Educators must be prepared to do the following:
- Adjust expectations for returning students as mental health struggles can impact learning and cognition.
- Be vigilant in looking for signs of serious mental health issues.
- Advocate for students and help ensure that services are accessible.
Social Isolation Impacts Development Learning And Behavior
Learning, social development, and self-management skills are all things that are influenced by connection with others. Younger students learn from interactions with one another and often use their peers as examples of socially appropriate behavior. Teachers and other specialists can observe social interactions to gain significant insights into their students. Most importantly, socialization drives learning and maturity.
For more than a year, students have had very little in-person interaction with their peers, in many cases non. Further, they’ve also been denied normal contact with family members and others living outside their homes.
All of this is likely to impact learning readiness, self-control, and maturity.
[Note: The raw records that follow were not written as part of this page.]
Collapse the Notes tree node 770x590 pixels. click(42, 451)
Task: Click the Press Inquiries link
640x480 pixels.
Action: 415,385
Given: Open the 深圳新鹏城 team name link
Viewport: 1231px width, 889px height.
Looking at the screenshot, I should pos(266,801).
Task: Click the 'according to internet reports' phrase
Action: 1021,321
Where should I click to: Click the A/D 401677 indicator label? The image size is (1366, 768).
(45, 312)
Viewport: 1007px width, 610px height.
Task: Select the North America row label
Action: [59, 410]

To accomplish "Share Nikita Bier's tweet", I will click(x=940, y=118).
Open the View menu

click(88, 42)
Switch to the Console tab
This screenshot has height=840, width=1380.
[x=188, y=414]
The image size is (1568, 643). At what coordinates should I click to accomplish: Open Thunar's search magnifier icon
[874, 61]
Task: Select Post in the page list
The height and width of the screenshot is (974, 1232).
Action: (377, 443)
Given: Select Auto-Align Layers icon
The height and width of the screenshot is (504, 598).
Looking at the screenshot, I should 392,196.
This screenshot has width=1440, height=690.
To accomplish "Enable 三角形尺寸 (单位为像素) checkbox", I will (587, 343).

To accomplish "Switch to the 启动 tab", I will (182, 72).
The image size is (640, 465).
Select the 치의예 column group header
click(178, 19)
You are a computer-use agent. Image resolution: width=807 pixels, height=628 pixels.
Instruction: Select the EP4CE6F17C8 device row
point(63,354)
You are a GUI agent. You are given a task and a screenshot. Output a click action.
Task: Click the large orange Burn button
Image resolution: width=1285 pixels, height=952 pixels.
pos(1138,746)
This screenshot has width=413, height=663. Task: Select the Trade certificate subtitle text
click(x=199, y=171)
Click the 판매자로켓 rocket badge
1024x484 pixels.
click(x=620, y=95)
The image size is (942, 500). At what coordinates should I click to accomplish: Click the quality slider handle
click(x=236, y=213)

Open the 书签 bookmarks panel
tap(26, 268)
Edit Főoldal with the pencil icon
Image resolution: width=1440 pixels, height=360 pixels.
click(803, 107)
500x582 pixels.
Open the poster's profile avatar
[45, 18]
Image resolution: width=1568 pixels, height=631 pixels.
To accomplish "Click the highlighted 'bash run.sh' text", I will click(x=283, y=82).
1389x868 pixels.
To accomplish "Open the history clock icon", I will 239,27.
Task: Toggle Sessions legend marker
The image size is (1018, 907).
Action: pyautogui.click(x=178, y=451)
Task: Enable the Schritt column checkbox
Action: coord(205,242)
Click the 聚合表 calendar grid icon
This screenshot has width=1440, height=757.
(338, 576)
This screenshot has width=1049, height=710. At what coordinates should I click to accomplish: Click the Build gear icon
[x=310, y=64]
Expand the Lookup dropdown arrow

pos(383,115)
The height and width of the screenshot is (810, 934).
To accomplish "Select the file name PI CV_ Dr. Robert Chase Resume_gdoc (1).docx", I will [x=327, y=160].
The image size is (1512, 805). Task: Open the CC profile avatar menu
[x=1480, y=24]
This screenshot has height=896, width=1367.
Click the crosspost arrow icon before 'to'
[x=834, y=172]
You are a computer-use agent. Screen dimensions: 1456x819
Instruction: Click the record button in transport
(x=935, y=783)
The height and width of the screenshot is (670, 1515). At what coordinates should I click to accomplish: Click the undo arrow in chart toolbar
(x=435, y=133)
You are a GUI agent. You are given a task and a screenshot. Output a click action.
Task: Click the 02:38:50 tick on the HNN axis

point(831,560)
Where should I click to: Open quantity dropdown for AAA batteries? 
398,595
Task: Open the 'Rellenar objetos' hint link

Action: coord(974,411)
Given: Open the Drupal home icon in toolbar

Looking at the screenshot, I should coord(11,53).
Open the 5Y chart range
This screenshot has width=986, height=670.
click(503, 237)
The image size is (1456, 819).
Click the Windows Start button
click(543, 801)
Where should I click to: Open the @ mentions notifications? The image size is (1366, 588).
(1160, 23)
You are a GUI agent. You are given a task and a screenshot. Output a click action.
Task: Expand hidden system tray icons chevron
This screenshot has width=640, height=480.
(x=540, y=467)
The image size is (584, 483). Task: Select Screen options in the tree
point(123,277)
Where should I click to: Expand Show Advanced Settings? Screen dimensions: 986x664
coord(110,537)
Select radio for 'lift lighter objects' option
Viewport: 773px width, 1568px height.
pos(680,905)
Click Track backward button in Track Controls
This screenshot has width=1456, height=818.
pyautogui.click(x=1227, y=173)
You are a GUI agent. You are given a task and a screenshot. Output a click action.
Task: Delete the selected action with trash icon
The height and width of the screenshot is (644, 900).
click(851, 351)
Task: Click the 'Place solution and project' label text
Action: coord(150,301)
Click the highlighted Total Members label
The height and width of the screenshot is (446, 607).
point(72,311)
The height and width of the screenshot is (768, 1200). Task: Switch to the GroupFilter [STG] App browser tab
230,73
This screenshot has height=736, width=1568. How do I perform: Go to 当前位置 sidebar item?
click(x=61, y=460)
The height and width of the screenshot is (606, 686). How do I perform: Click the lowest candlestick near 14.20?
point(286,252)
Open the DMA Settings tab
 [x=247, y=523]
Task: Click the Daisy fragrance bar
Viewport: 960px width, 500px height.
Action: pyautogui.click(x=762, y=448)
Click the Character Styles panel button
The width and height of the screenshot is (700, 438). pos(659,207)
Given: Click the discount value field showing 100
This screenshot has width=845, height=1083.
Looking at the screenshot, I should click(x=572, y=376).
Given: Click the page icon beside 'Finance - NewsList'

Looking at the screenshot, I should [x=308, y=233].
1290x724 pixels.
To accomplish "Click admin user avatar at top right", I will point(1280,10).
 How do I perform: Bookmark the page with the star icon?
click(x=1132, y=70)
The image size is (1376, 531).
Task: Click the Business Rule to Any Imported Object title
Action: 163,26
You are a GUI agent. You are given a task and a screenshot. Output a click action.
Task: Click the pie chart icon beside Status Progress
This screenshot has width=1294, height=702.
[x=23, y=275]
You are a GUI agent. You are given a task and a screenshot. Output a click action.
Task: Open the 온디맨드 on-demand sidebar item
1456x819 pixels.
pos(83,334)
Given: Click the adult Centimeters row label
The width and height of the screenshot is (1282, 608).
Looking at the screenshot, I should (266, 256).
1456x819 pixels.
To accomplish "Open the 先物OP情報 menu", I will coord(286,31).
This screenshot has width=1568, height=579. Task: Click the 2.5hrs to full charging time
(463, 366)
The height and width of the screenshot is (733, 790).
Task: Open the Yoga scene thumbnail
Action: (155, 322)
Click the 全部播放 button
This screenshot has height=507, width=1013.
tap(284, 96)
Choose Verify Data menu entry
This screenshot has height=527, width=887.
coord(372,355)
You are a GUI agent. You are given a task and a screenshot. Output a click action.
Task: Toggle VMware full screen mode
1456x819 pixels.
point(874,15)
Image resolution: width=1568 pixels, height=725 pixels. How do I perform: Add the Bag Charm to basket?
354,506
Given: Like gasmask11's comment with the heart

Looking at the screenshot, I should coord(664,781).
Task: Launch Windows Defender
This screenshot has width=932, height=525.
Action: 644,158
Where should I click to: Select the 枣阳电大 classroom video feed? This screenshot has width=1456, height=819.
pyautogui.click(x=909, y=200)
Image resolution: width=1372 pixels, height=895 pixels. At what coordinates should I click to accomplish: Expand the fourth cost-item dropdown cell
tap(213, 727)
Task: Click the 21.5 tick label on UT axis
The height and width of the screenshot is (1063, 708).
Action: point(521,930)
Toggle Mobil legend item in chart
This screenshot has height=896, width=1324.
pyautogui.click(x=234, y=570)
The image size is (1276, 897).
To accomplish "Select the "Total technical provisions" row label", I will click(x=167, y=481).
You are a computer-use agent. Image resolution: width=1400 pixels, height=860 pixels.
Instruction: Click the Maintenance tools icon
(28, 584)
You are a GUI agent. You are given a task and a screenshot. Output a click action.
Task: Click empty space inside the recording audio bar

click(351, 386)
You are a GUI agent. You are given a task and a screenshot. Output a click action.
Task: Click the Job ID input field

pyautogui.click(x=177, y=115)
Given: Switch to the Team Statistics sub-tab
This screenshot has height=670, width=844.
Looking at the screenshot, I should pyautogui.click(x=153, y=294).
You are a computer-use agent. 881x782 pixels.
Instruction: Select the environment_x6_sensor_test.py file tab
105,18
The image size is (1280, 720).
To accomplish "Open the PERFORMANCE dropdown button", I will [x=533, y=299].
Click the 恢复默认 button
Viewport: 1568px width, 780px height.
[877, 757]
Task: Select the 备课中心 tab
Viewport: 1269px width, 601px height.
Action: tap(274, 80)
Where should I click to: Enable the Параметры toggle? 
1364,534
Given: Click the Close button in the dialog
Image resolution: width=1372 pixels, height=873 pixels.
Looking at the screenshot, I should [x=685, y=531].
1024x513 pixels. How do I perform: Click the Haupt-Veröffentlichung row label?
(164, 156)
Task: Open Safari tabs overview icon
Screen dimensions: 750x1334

Students may seem behind as they haven’t had the benefits of social connection on their development.
Even With The Best Efforts Students May Have Fallen Behind
Some students may return to school academically on track. Others may range from mildly behind to significantly delayed. The truth is that students function differently under various learning conditions. Because of this, even if a student may have received the best possible instruction with significant educational support, they could still be struggling. Things that were once expected of students entering specific levels may be unrealistic now.
Of course, the above is true for students who don’t struggle with any sort of learning difficulty. For students that do have these struggles, the pandemic may have been absolutely devastating. That’s something that schools will need to be prepared to address. It may be helpful for students to be directed to learning resources such as tutoring, study assistance via Cleverrup, and other additional help.
Many Students Dealt With Stress And Dysfunction in The Home
School isn’t just a place of learning. For many students, it is also a safe haven. When home life is dysfunctional and chaotic, time spent in school creates a sense of normalcy and safety. Students who have lost this because of the pandemic are likely to be more traumatized. This is especially true when parents were struggling with mental health issues prior to Covid-19.
That said, teachers shouldn’t assume that students living in healthy environments haven’t also been impacted. Students living in functional environments have likely witnessed parental stress and experienced upheaval as well.
Many have claimed that things are returning to normal. For students, that’s not necessarily true. The sad truth is that students, teachers, parents, and others will be dealing with the long-reaching impacts of Coronavirus for quite some time.
Hopefully, a combination of resources and empathy will help everyone navigate the upcoming challenges.